### Data listing
╔══

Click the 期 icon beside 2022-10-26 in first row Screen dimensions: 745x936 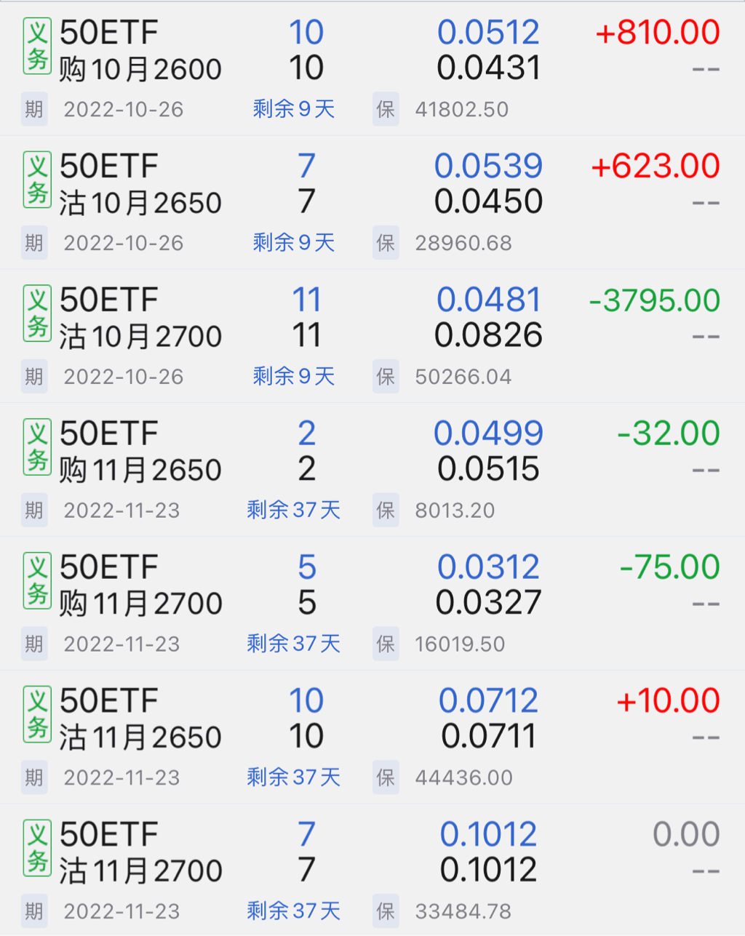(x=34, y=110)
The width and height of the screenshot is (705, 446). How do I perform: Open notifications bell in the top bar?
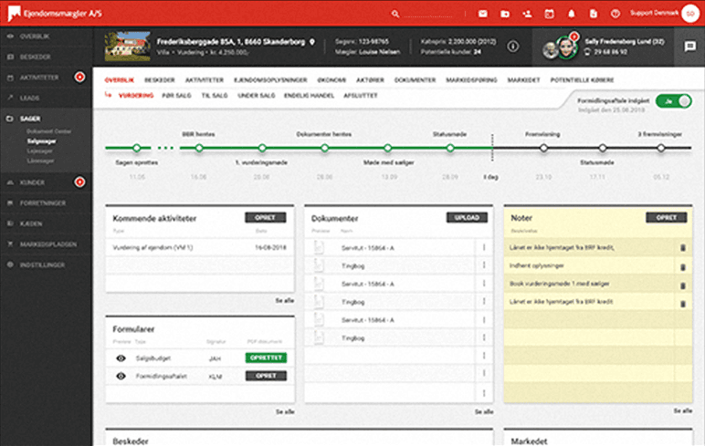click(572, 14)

╚══
╔══

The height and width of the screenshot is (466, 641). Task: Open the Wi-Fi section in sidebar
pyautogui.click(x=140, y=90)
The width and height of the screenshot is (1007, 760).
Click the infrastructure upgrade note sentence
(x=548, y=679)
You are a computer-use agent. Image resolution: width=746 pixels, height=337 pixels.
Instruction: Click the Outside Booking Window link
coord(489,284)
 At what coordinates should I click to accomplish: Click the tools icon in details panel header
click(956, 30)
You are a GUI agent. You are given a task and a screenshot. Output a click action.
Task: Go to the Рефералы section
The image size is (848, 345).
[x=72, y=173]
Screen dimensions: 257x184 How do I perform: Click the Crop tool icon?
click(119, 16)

╚══
╔══

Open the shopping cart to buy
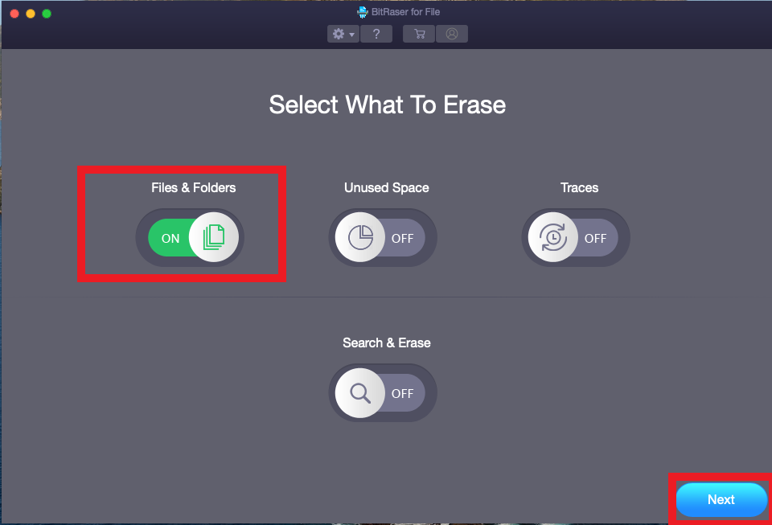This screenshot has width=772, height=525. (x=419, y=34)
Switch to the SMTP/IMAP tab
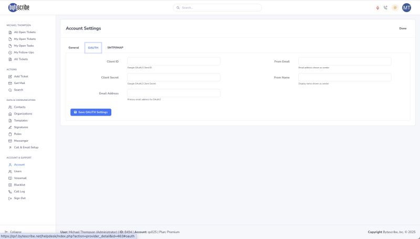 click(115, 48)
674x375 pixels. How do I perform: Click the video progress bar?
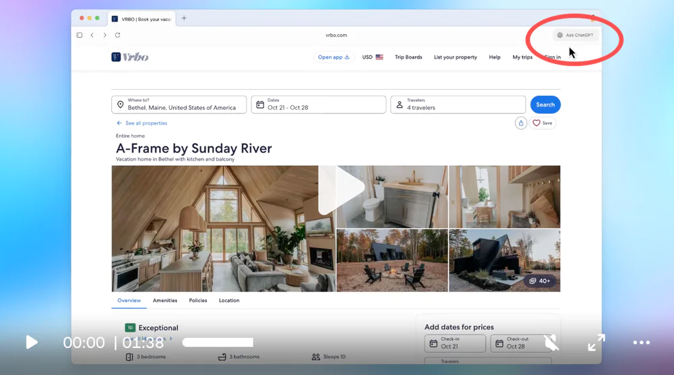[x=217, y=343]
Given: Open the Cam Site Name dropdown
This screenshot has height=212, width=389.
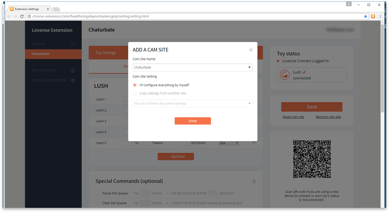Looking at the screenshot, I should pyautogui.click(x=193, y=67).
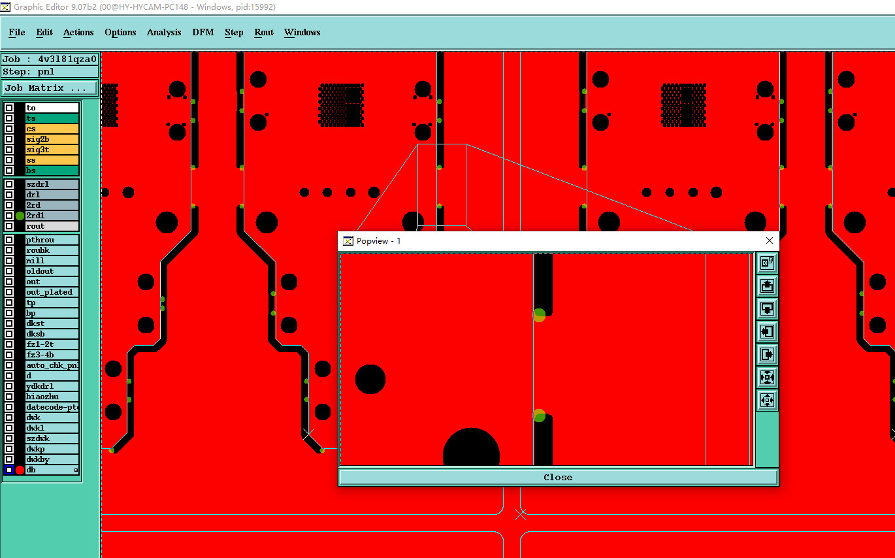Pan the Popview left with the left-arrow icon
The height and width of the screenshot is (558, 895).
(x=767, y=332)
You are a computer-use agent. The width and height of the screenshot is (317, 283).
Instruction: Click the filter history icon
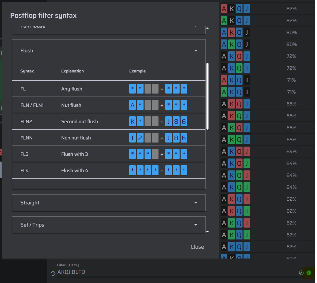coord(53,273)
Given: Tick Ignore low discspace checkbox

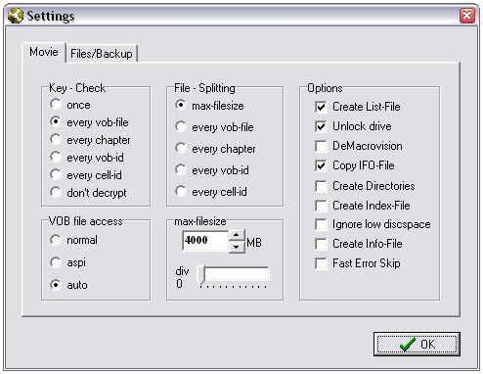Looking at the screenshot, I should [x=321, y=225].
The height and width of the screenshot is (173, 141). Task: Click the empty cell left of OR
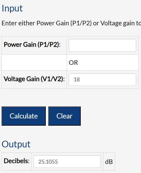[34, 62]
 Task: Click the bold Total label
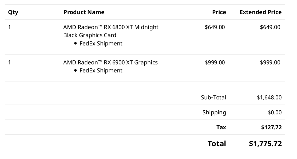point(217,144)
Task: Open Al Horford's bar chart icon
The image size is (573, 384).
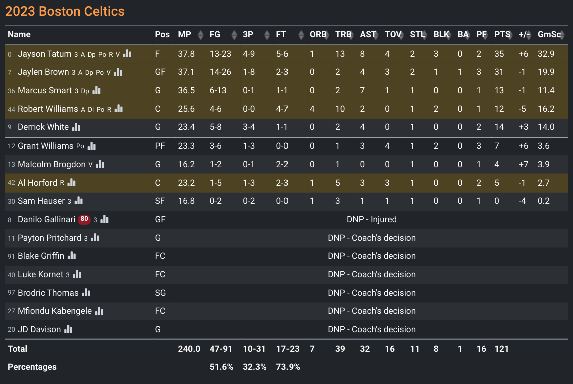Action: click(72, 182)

╚══

### To do
What's needed is an exact copy of the records above from the line containing "This screenshot has height=212, width=389." down to the line containing "You are a computer-use agent. The", both included, without any pictures.

### Output
This screenshot has height=212, width=389.
Looking at the screenshot, I should pyautogui.click(x=193, y=67).
Pan the Popview left with the left-arrow icon
The height and width of the screenshot is (558, 895).
(x=767, y=332)
You are a computer-use agent. The width and height of the screenshot is (317, 283).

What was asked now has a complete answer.